[Records contained in a dataset]

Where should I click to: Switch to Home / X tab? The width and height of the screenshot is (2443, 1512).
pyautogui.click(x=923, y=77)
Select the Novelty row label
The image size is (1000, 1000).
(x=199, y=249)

WHAT THE EXERCISE ASKS >> Reproduce all of the entries above word for word, keeping every line unchanged.

EXERCISE OUTPUT >>
Where should I click to: Switch to Home / X tab? The width and height of the screenshot is (2443, 1512).
pyautogui.click(x=923, y=77)
Select the Novelty row label
The image size is (1000, 1000).
(x=199, y=249)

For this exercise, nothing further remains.